Jugé responsable de ses actes par la cour d'assises du Gard, Nicolas Collet a été condamné ce vendredi 4 juin à 25 ans de réclusion criminelle pour avoir tué sa mère à coups de couteau en août 2017 à Vergèze. Un peu plus tôt dans la journée, une peine de prison de 18 ans, assortie d' une sûreté des deux tiers, avait été requise par l'avocat général, qui avait également demandé aux jurés de retenir l'altération du jugement. 

La santé mentale de l'accusé était au cœur du procès, ce dernier étant considéré par plusieurs experts comme souffrant de troubles schizophréniques. Pendant l'instruction, le quadragénaire avait été incapable d'expliquer les raisons de son passage à l'acte. Au terme de deux heures et demi de délibéré, les jurés ont estimé que son discernement avait été altéré au moment des faits, mais ont considéré que Nicolas Collet était responsable de ses actes.

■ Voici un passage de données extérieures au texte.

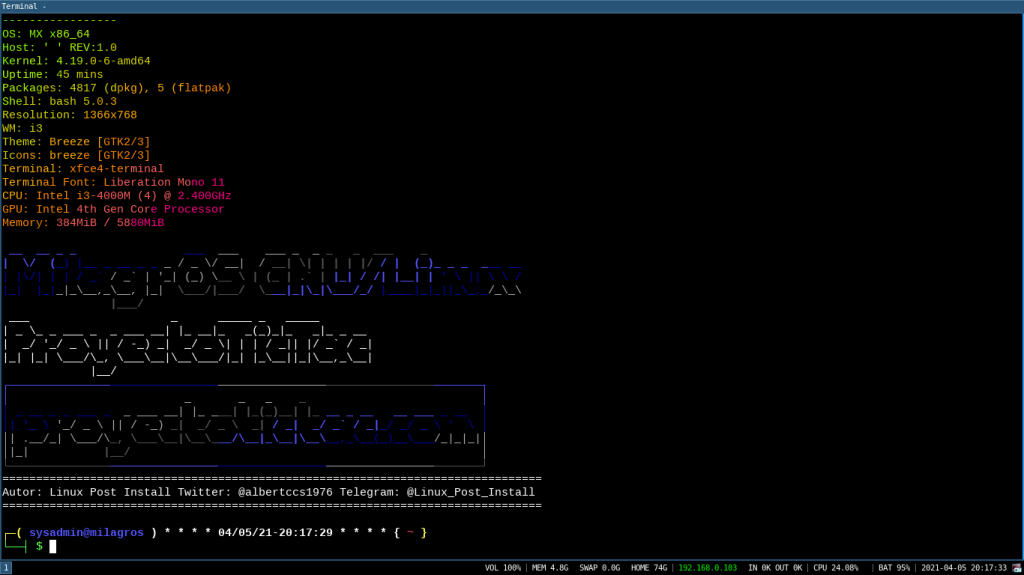Click the Terminal window title bar

coord(512,6)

"On écarte les expertises pour pouvoir condamner, a réagi l'avocate de la défense, Me Khadija Aoudia. On considère aujourd'hui que l'accusé, malgré les expertises, est responsable pénalement, et on le condamne lourdement. Si dangerosité il y avait, c'est une dangerosité au sens psychiatrique et non pas au sens criminologique. La décision qui a été rendue a été guidée par des émotions, par l'atrocité de l'acte et non pas par le droit qui nous gouverne." Son client dispose de 10 jours pour faire appel.